Echo the following lines back word for word.

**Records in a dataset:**
[start]
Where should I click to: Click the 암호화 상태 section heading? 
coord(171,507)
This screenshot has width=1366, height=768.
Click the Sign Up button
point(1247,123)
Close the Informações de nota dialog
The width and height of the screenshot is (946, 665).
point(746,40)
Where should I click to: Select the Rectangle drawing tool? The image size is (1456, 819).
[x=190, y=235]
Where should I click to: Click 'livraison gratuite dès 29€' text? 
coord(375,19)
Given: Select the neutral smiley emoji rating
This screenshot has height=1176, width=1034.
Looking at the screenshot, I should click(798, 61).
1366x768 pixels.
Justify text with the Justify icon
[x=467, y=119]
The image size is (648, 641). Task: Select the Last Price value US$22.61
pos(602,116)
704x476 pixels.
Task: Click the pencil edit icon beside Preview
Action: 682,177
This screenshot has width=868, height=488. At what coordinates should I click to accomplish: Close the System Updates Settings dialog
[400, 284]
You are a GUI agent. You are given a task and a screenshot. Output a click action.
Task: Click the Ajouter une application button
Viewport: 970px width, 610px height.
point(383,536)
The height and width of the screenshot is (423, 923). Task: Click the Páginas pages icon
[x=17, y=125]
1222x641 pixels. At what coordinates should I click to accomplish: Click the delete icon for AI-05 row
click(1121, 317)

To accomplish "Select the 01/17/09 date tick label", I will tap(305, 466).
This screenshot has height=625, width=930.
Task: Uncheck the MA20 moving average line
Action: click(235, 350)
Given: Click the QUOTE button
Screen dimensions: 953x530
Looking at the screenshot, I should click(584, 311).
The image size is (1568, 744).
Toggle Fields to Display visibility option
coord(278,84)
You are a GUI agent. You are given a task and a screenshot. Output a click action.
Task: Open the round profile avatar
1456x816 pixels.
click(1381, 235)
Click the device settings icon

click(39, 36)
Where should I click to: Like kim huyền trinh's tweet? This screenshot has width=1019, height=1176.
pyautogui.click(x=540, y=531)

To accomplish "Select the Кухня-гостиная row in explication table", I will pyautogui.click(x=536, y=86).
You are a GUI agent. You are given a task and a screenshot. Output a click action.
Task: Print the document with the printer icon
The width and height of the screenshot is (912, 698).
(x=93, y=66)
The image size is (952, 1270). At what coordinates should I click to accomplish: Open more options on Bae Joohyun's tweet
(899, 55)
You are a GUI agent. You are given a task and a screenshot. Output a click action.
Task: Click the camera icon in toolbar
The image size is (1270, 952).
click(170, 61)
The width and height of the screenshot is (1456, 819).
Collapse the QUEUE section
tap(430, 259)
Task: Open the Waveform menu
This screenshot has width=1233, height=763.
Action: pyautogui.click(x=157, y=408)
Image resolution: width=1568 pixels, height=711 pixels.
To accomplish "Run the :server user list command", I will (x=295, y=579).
[end]
**Response:**
Where should I click to: Click the 암호화 상태 section heading? 
coord(171,507)
This screenshot has width=1366, height=768.
Click the Sign Up button
point(1247,123)
Close the Informações de nota dialog
The width and height of the screenshot is (946, 665).
point(746,40)
Where should I click to: Select the Rectangle drawing tool? The image size is (1456, 819).
[x=190, y=235]
Where should I click to: Click 'livraison gratuite dès 29€' text? 
coord(375,19)
Given: Select the neutral smiley emoji rating
This screenshot has height=1176, width=1034.
Looking at the screenshot, I should click(798, 61).
1366x768 pixels.
Justify text with the Justify icon
[x=467, y=119]
The image size is (648, 641). Task: Select the Last Price value US$22.61
pos(602,116)
704x476 pixels.
Task: Click the pencil edit icon beside Preview
Action: 682,177
This screenshot has width=868, height=488. At what coordinates should I click to accomplish: Close the System Updates Settings dialog
[400, 284]
You are a GUI agent. You are given a task and a screenshot. Output a click action.
Task: Click the Ajouter une application button
Viewport: 970px width, 610px height.
point(383,536)
The height and width of the screenshot is (423, 923). Task: Click the Páginas pages icon
[x=17, y=125]
1222x641 pixels. At what coordinates should I click to accomplish: Click the delete icon for AI-05 row
click(1121, 317)

To accomplish "Select the 01/17/09 date tick label", I will tap(305, 466).
This screenshot has height=625, width=930.
Task: Uncheck the MA20 moving average line
Action: click(235, 350)
Given: Click the QUOTE button
Screen dimensions: 953x530
Looking at the screenshot, I should click(584, 311).
The image size is (1568, 744).
Toggle Fields to Display visibility option
coord(278,84)
You are a GUI agent. You are given a task and a screenshot. Output a click action.
Task: Open the round profile avatar
1456x816 pixels.
click(1381, 235)
Click the device settings icon

click(39, 36)
Where should I click to: Like kim huyền trinh's tweet? This screenshot has width=1019, height=1176.
pyautogui.click(x=540, y=531)

To accomplish "Select the Кухня-гостиная row in explication table", I will pyautogui.click(x=536, y=86).
You are a GUI agent. You are given a task and a screenshot. Output a click action.
Task: Print the document with the printer icon
The width and height of the screenshot is (912, 698).
(x=93, y=66)
The image size is (952, 1270). At what coordinates should I click to accomplish: Open more options on Bae Joohyun's tweet
(899, 55)
You are a GUI agent. You are given a task and a screenshot. Output a click action.
Task: Click the camera icon in toolbar
The image size is (1270, 952).
click(170, 61)
The width and height of the screenshot is (1456, 819).
Collapse the QUEUE section
tap(430, 259)
Task: Open the Waveform menu
This screenshot has width=1233, height=763.
Action: pyautogui.click(x=157, y=408)
Image resolution: width=1568 pixels, height=711 pixels.
To accomplish "Run the :server user list command", I will (x=295, y=579).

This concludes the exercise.